ACIA was very happy with the conference, Law told Captive Review, and had an even better turnout than pre-Covid.
“We had roughly 100 attendees,” Law said. “About 60 of those were industry professionals. We had just under 30 risk management insurance students there, and then we also had some regulators there from the Alabama Department of Insurance, along with other states.
“Prior to Covid our numbers were usually somewhere around 65 to 80, somewhere in that range.”
Three weeks after the event, none of the 100 attendees had reported catching Covid-19 either, according ACIA.
One of the current popular topics of discussion is about hybrid options, doing part of a conference live at an event space like pre-Covid, and then also have options for people to watch online if they can’t attend in person.
However after organising both in-person events and now virtual, Smith said that he wasn’t sure about the concept.

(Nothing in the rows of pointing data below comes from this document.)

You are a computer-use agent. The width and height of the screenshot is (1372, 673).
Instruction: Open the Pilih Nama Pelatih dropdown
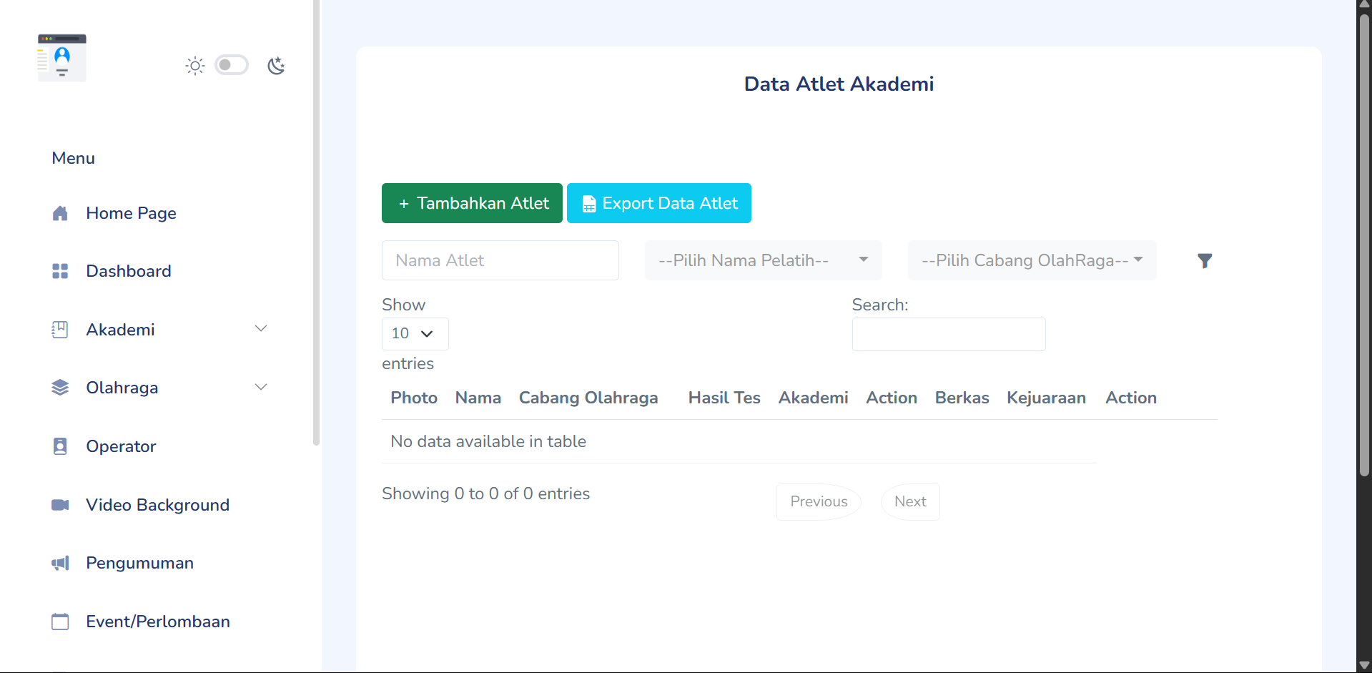[763, 260]
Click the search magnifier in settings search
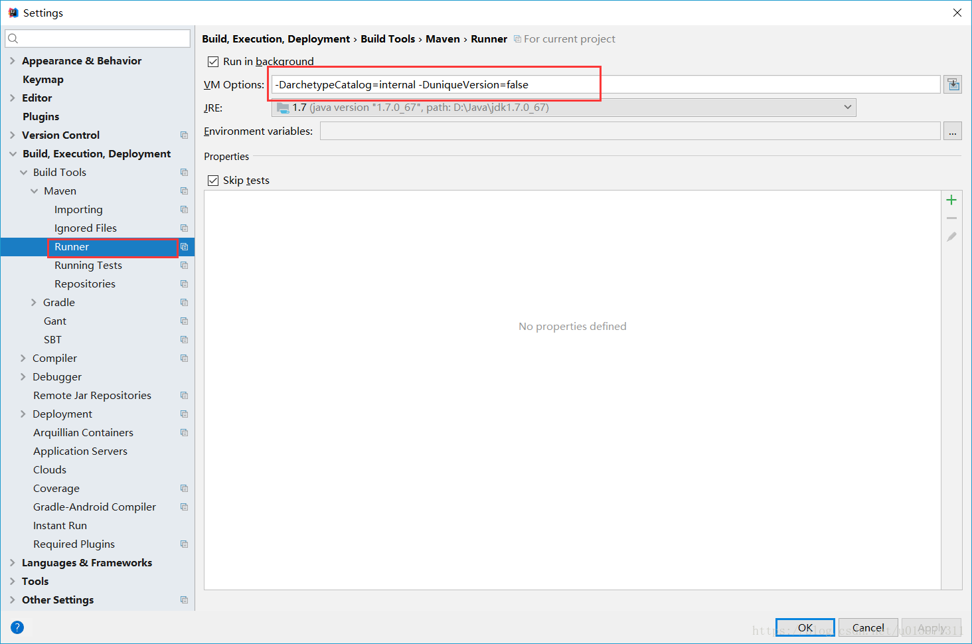The width and height of the screenshot is (972, 644). tap(13, 39)
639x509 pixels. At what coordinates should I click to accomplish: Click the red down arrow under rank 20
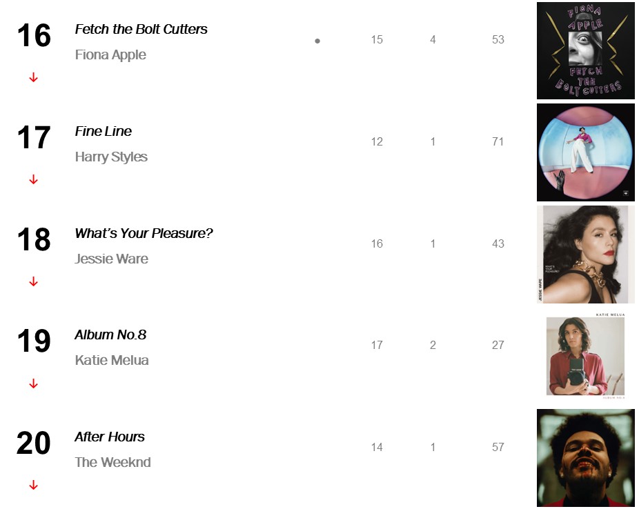coord(33,486)
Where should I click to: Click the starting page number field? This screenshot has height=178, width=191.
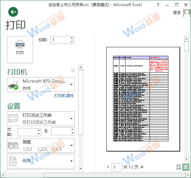tap(27, 131)
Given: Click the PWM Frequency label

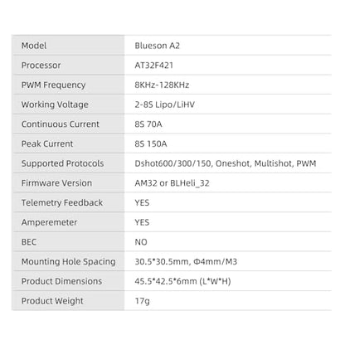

“Someone asked me, well, what about a hybrid? And I will say it’s something we need to think about, but they really are apples and oranges,” the VCIA president said. “When we decided to move to online, it really meant converting everything to make it that experience a best experience you can have virtually.
“Really at this point. It’s hard for me to see how you could do both. I mean, certainly you could try to capture live sessions, recording them, then have people able to ask questions remotely as well as live in the room. But honestly, I think you lose some of that energy for the people online.
“So I’m not saying we wouldn’t do something like that. But this conference has been a big lesson. It’s almost like you can’t you can’t go halfway, you have to you can make a decision.”
Looking to the future
The questions remains: once the pandemic starts to subside will in-person conferences come back as big as ever, or will virtual events become more popular?
Smith has said that he is very happy with VCIA Virtual, but doesn’t know when in-person conferences will return. The 2020 experience however, made him confident that virtual events can work.
“I’m so thankful we went through this process because it really gave us it showed us we can do it,” he Smith. “We can put on a credible conference, people can feel good about coming to it.
“We can we can meet the goals of our organisation, which is provide not only top notch education, but allow people to actually network and talk to each other in the industry, which I think is so important.
“I feel confident certainly in VCIA being able to continue that, whether we go live or go back to a virtual event or maybe we do discover a new way to do it through some sort of hybrid.”